> **WHAT IS REQUIRED**
Below are records to transcribe exactly, without their pictures.

> **LISTED ENTRIES**

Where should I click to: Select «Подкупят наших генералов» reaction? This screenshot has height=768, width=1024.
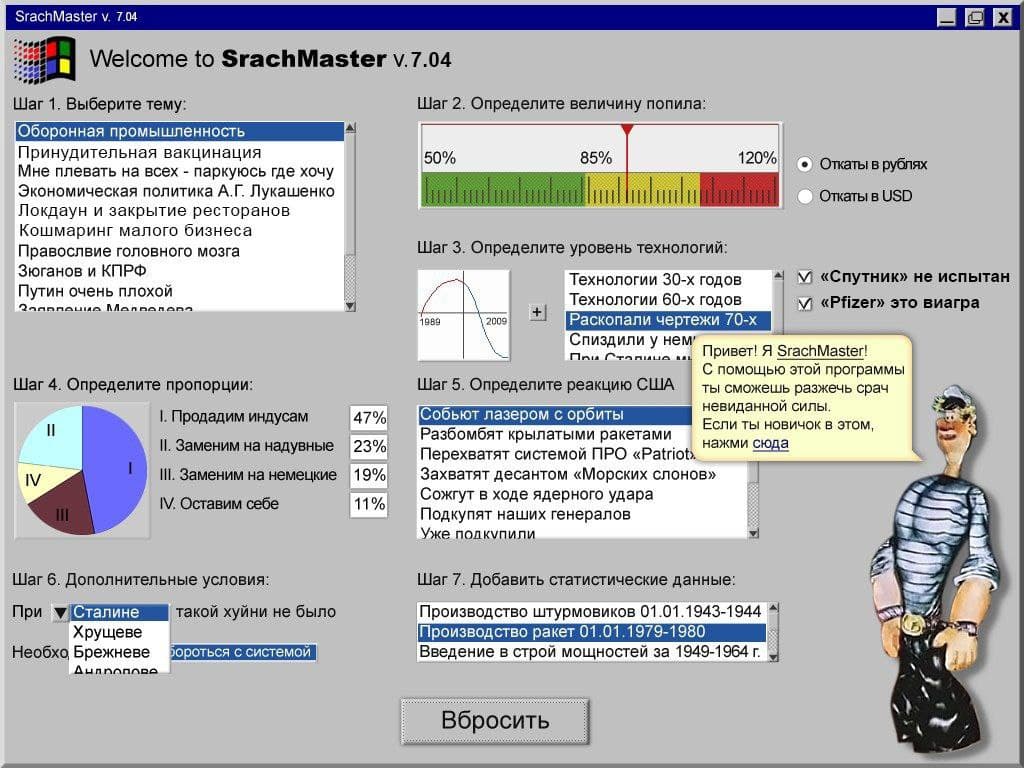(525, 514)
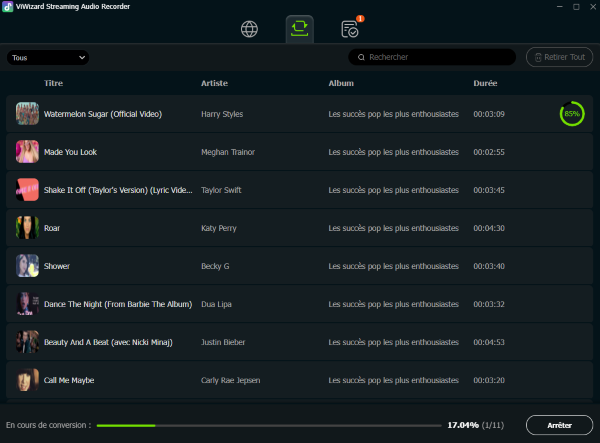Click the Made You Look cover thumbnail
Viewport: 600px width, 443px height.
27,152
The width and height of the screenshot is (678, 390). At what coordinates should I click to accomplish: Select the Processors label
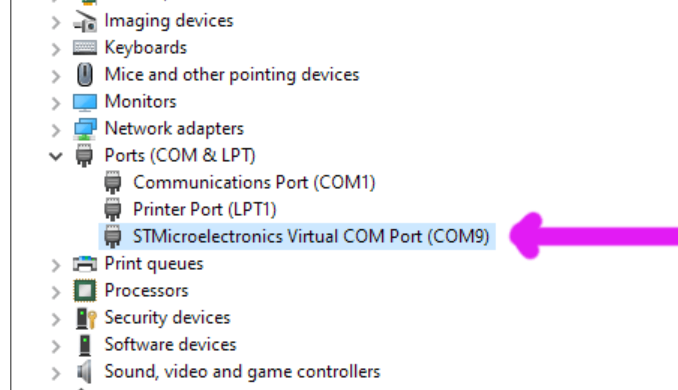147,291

> **RESULT**
Where should I click to: Select «Подкупят наших генералов» reaction? This screenshot has height=768, width=1024.
(525, 514)
Click the Made You Look cover thumbnail
Viewport: 600px width, 443px height.
27,152
The width and height of the screenshot is (678, 390). At what coordinates should I click to accomplish: Select the Processors label
147,291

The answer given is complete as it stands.